== RECORDS SHOWN ==
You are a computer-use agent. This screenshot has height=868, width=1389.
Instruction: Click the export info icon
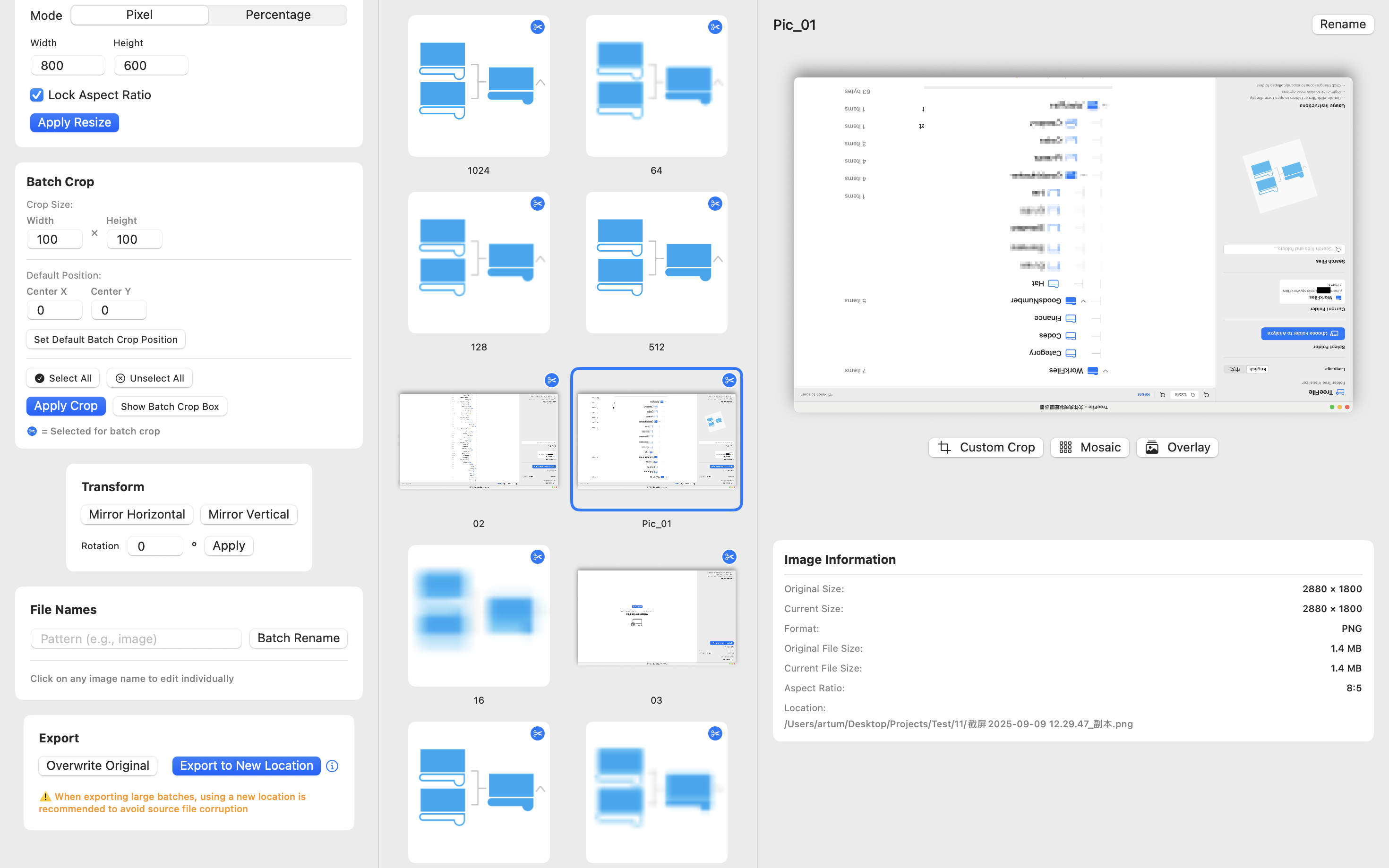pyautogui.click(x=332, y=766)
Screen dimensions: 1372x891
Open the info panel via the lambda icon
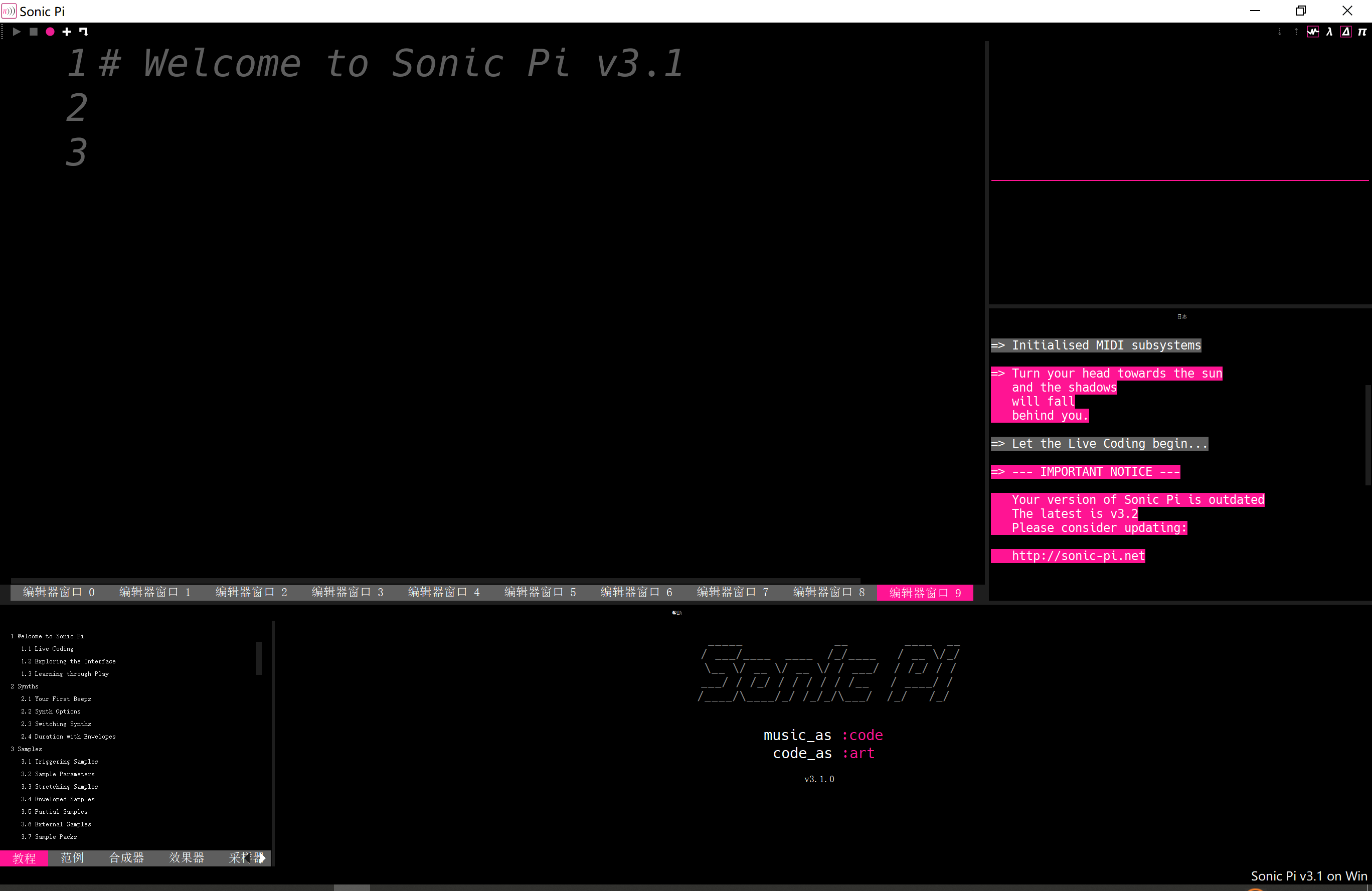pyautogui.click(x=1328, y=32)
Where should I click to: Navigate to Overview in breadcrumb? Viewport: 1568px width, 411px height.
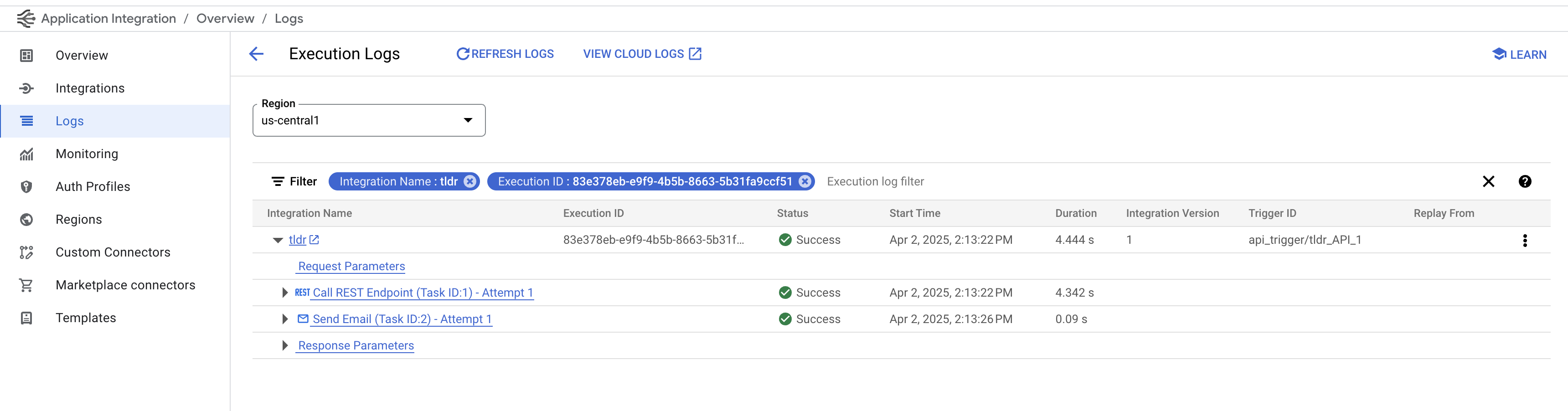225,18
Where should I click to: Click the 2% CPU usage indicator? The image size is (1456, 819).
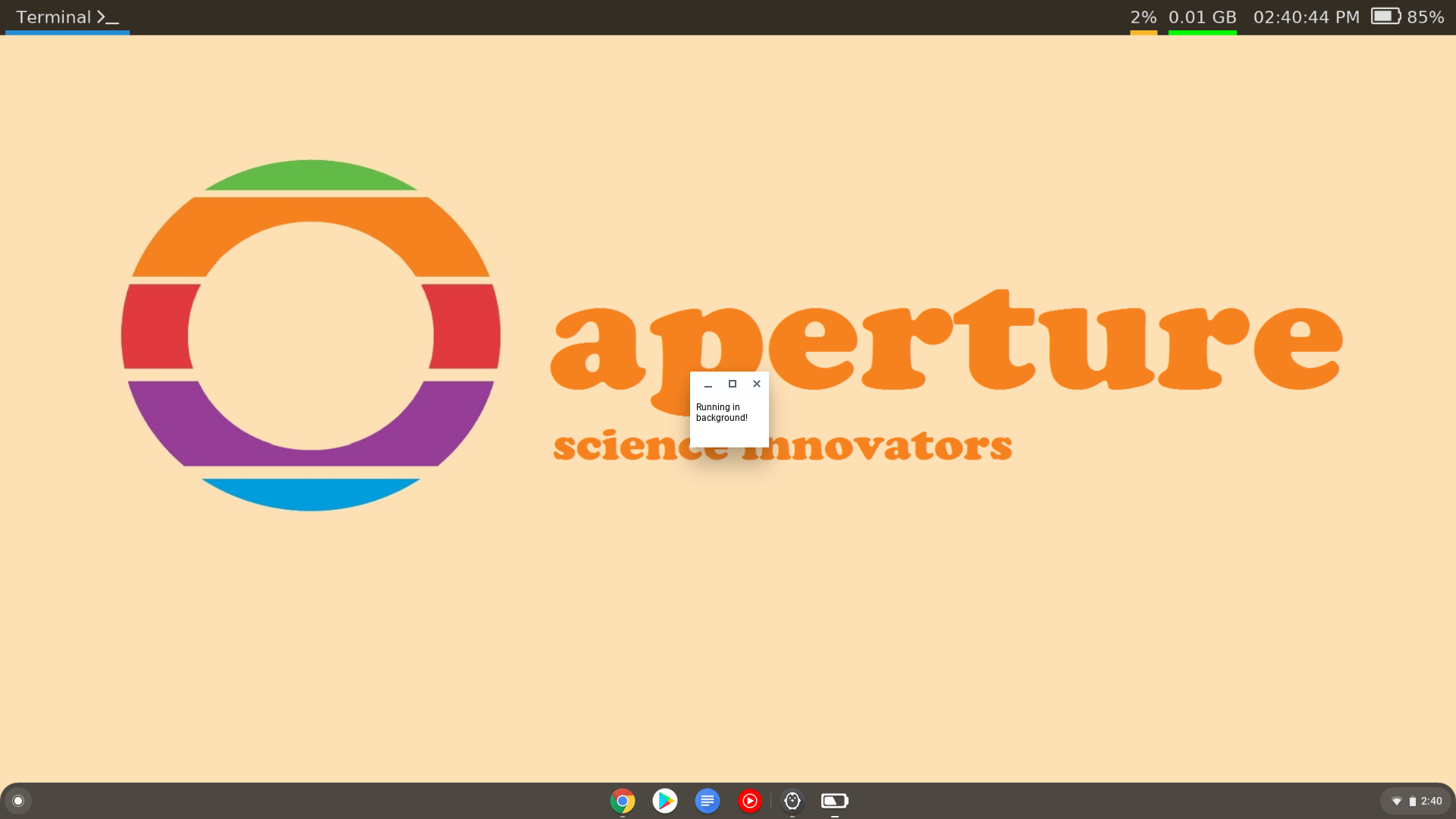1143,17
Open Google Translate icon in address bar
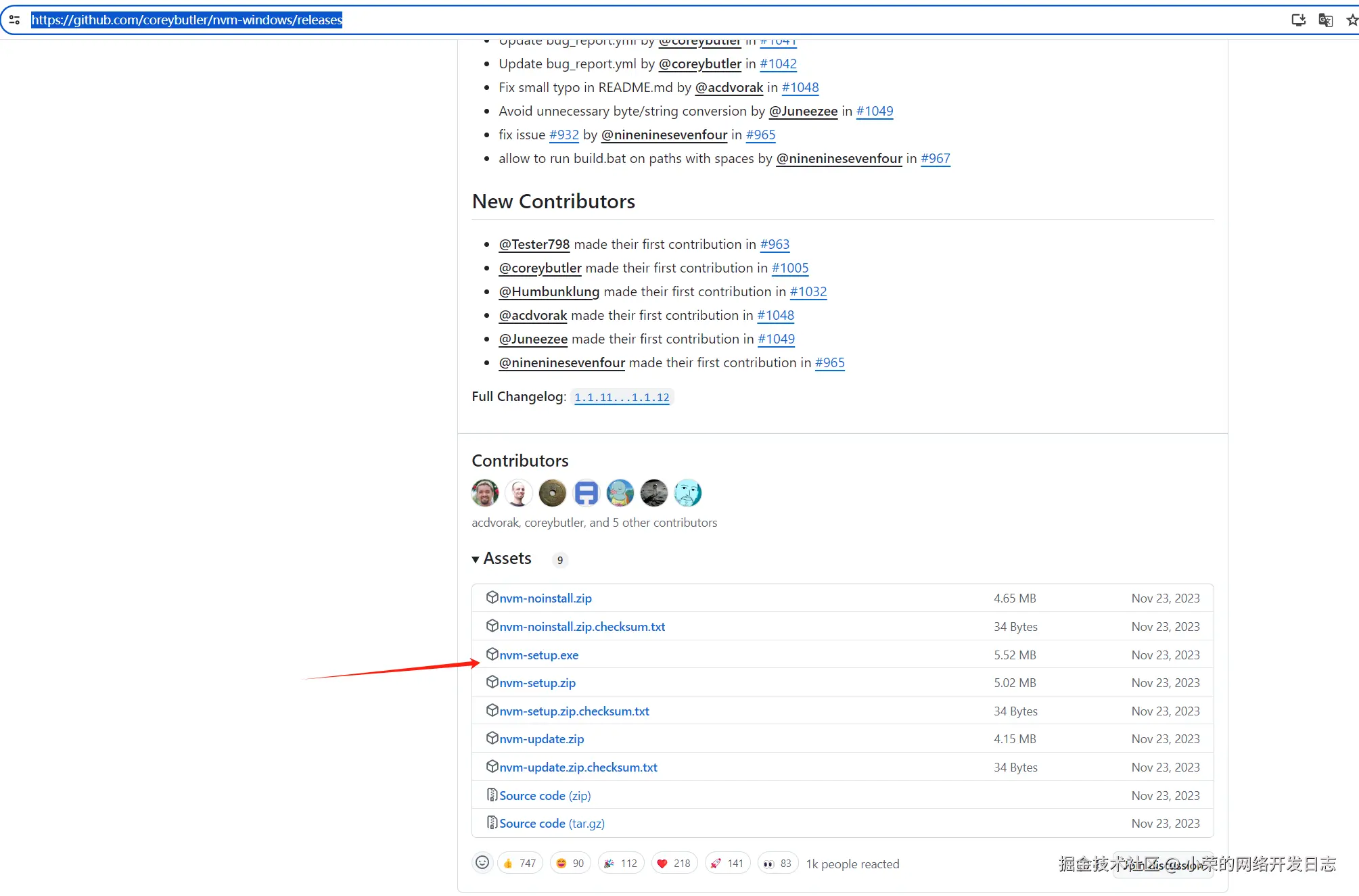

== INSTRUCTIONS FOR THE TASK ==
No picture belongs in the answer; the rest of the records must be repeated exactly.

== RESULT FOR THIS TASK ==
You are a computer-use agent. This screenshot has height=868, width=1389.
Instruction: Click the export info icon
pyautogui.click(x=332, y=766)
Screen dimensions: 1372x891
Open the info panel via the lambda icon
pyautogui.click(x=1328, y=32)
Where should I click to: Navigate to Overview in breadcrumb? Viewport: 1568px width, 411px height.
225,18
Where should I click to: Click the 2% CPU usage indicator? The image size is (1456, 819).
1143,17
Open Google Translate icon in address bar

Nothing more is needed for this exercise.